# What you are asked to do:
What you hand back must match the listing exactly.

- - -

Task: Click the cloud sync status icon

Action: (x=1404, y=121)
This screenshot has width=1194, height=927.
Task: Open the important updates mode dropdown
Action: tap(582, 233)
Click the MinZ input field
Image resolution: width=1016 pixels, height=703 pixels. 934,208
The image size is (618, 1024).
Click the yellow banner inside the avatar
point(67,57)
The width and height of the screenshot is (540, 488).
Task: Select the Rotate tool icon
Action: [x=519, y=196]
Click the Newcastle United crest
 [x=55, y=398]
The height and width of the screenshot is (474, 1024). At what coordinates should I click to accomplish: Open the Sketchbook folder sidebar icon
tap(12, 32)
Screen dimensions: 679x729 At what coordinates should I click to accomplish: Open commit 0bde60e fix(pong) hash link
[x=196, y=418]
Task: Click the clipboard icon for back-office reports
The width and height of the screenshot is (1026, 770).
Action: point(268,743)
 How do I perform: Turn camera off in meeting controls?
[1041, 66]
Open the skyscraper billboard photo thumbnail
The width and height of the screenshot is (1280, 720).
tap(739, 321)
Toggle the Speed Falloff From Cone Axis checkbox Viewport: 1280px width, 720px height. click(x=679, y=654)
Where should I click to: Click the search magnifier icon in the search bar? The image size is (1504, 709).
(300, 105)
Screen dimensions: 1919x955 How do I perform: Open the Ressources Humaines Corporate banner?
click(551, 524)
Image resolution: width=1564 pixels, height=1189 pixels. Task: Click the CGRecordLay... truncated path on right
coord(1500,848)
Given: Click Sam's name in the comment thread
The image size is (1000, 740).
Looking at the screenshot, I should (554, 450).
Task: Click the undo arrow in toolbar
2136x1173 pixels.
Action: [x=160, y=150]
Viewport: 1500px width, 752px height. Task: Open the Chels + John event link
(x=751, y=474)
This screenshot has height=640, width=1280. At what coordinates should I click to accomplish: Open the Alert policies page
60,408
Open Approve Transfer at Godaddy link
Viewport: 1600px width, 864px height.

- - -

# Task response:
Task: Click the cloud sync status icon

Action: (x=1404, y=121)
This screenshot has width=1194, height=927.
Task: Open the important updates mode dropdown
Action: tap(582, 233)
Click the MinZ input field
Image resolution: width=1016 pixels, height=703 pixels. 934,208
The image size is (618, 1024).
Click the yellow banner inside the avatar
point(67,57)
The width and height of the screenshot is (540, 488).
Task: Select the Rotate tool icon
Action: [x=519, y=196]
Click the Newcastle United crest
 [x=55, y=398]
The height and width of the screenshot is (474, 1024). At what coordinates should I click to accomplish: Open the Sketchbook folder sidebar icon
tap(12, 32)
Screen dimensions: 679x729 At what coordinates should I click to accomplish: Open commit 0bde60e fix(pong) hash link
[x=196, y=418]
Task: Click the clipboard icon for back-office reports
The width and height of the screenshot is (1026, 770).
Action: point(268,743)
 How do I perform: Turn camera off in meeting controls?
[1041, 66]
Open the skyscraper billboard photo thumbnail
The width and height of the screenshot is (1280, 720).
tap(739, 321)
Toggle the Speed Falloff From Cone Axis checkbox Viewport: 1280px width, 720px height. click(x=679, y=654)
Where should I click to: Click the search magnifier icon in the search bar? The image size is (1504, 709).
(300, 105)
Screen dimensions: 1919x955 How do I perform: Open the Ressources Humaines Corporate banner?
click(551, 524)
Image resolution: width=1564 pixels, height=1189 pixels. Task: Click the CGRecordLay... truncated path on right
coord(1500,848)
Given: Click Sam's name in the comment thread
The image size is (1000, 740).
Looking at the screenshot, I should (554, 450).
Task: Click the undo arrow in toolbar
2136x1173 pixels.
Action: [x=160, y=150]
Viewport: 1500px width, 752px height. Task: Open the Chels + John event link
(x=751, y=474)
This screenshot has height=640, width=1280. At what coordinates should I click to accomplish: Open the Alert policies page
60,408
Open Approve Transfer at Godaddy link
Viewport: 1600px width, 864px height.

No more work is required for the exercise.